══ RECORDS FOR PROCESSING ══
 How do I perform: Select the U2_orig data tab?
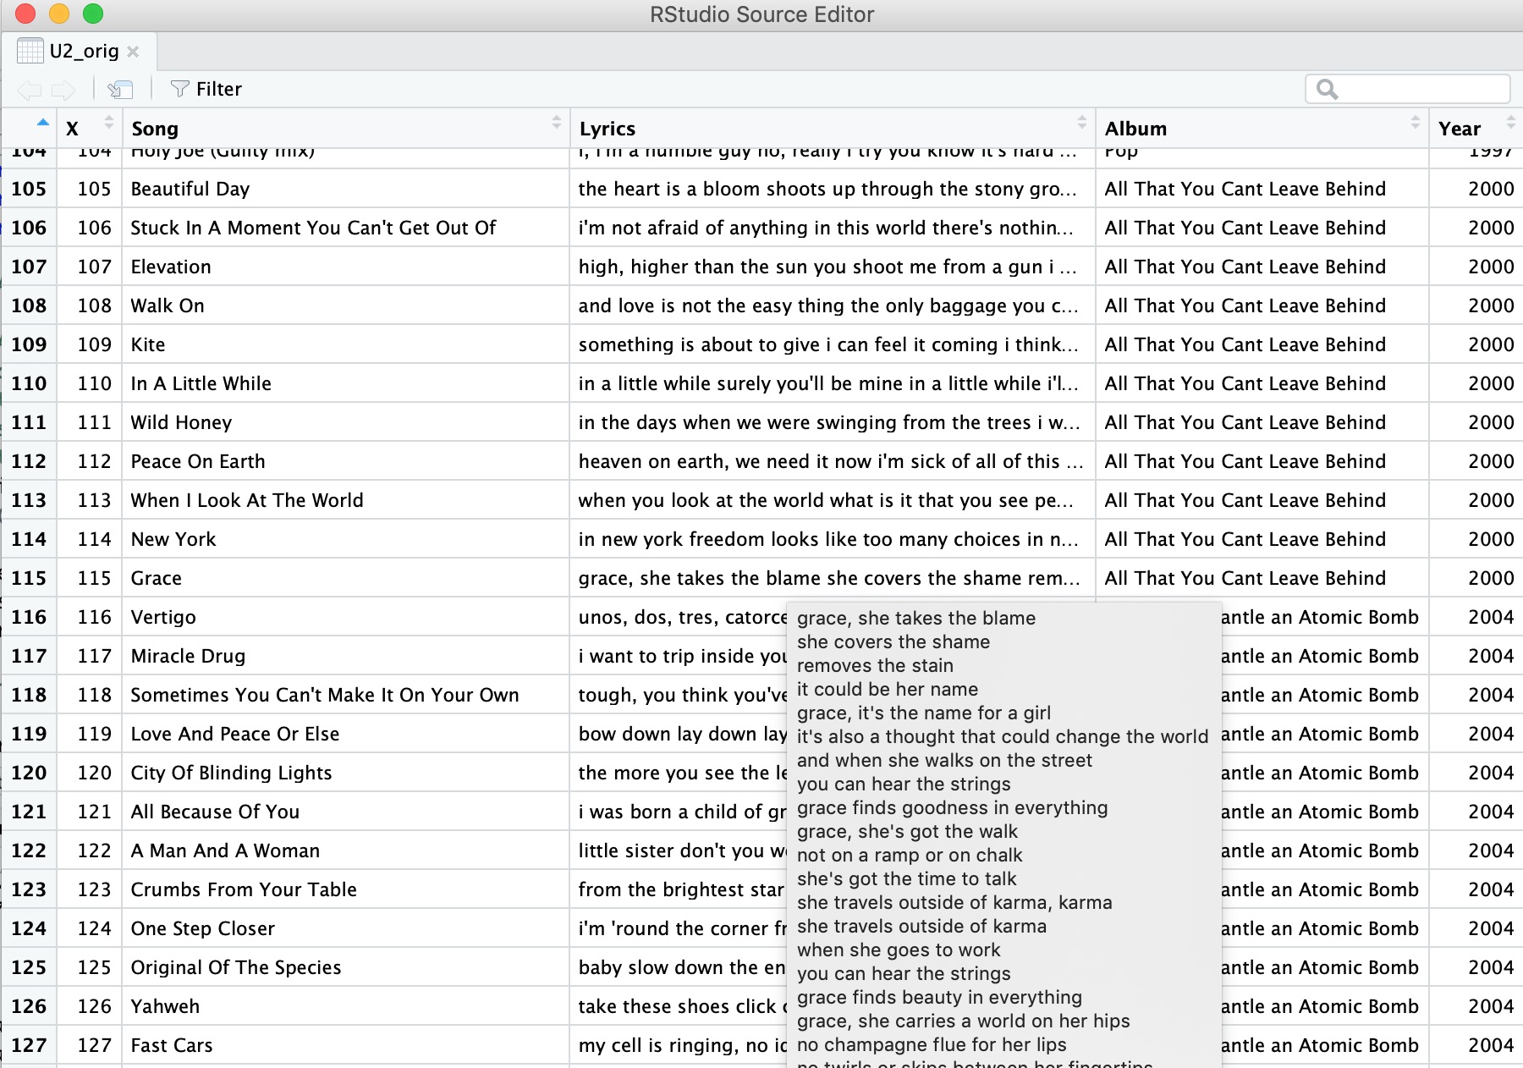[x=83, y=52]
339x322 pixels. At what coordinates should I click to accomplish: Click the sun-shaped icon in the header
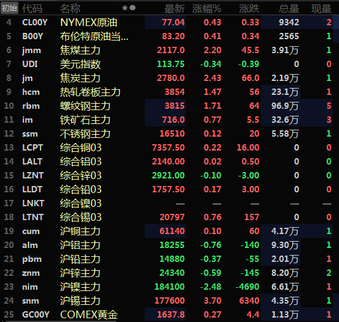click(x=125, y=8)
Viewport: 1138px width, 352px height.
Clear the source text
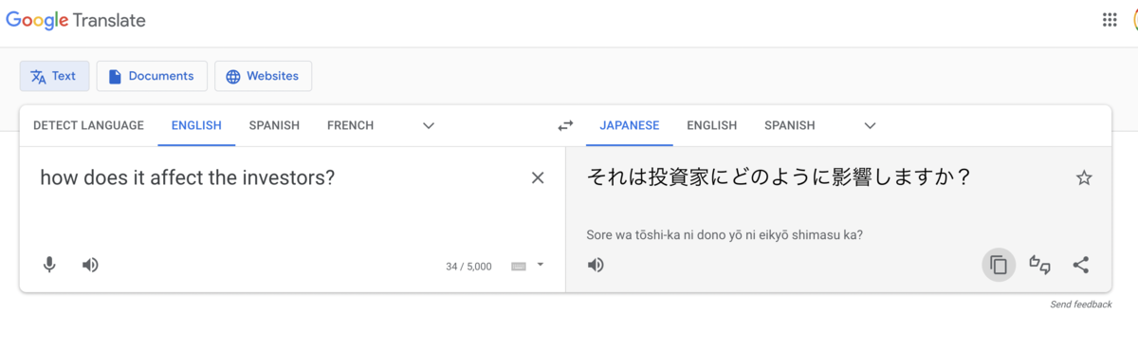coord(538,177)
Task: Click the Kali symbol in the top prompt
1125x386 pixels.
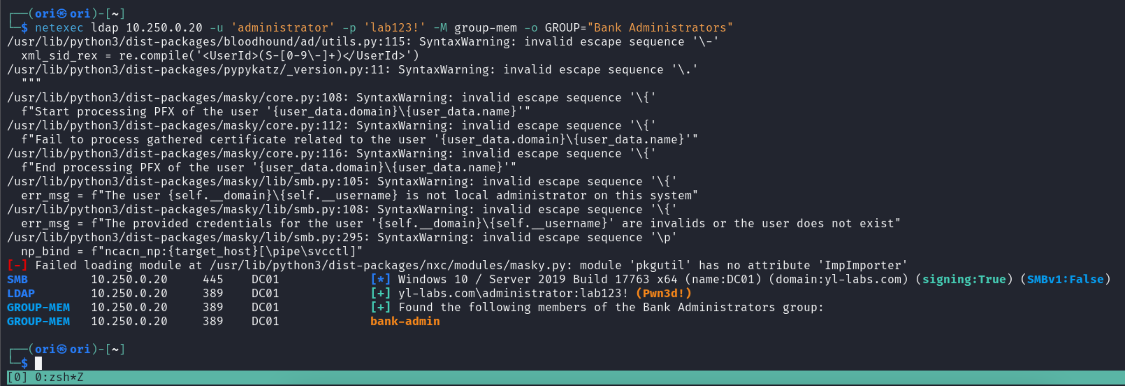Action: tap(62, 14)
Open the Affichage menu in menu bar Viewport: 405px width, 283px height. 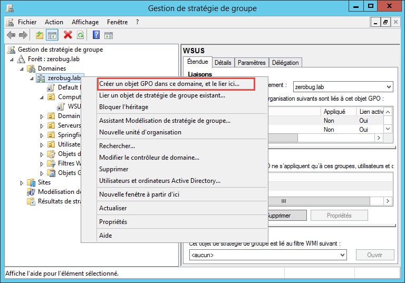(85, 22)
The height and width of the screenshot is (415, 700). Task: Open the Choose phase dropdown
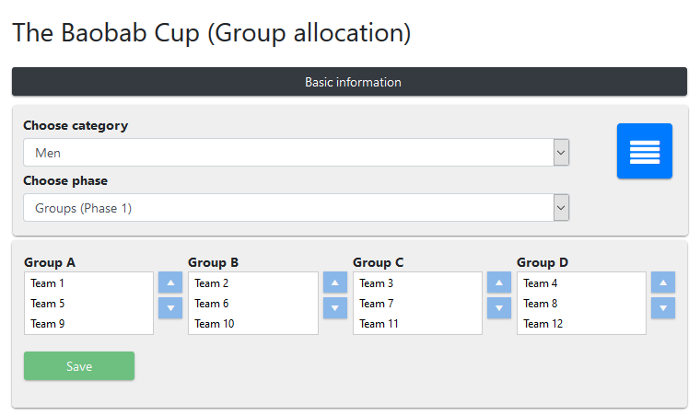click(296, 208)
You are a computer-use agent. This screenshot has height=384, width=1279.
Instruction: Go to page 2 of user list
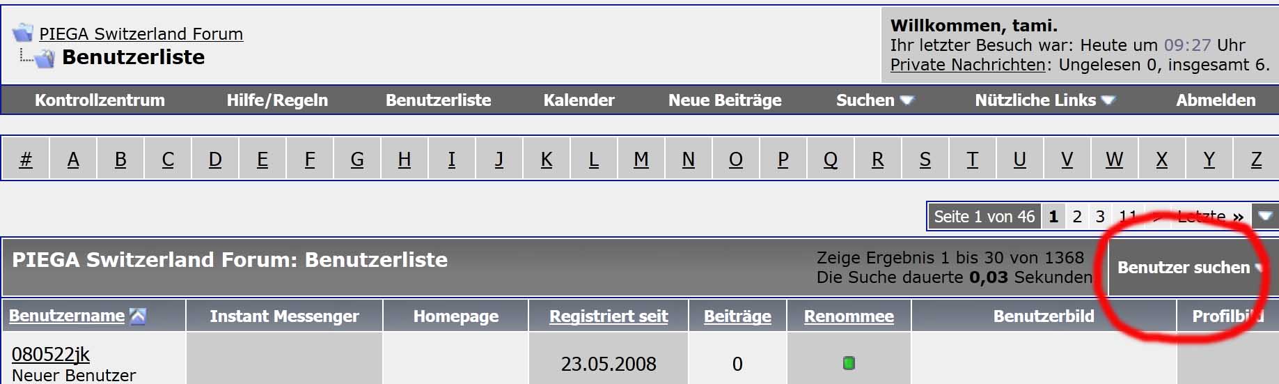click(x=1076, y=216)
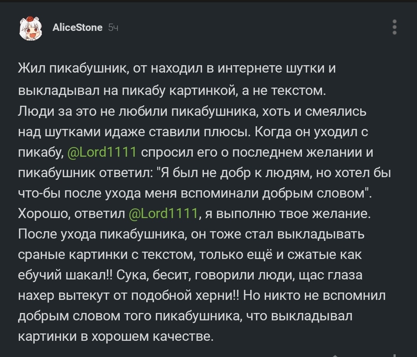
═══
WHAT TO PRODUCE:
Please, leaving out all pictures, transcribe exactly the lines above from the one containing "The height and" through the final line, both included.

OUTPUT OF THE TASK:
The height and width of the screenshot is (415, 700). Task: Open the Choose phase dropdown
click(296, 208)
You are a computer-use agent. This screenshot has height=384, width=1279.
Instruction: Go to page 2 of user list
click(x=1076, y=216)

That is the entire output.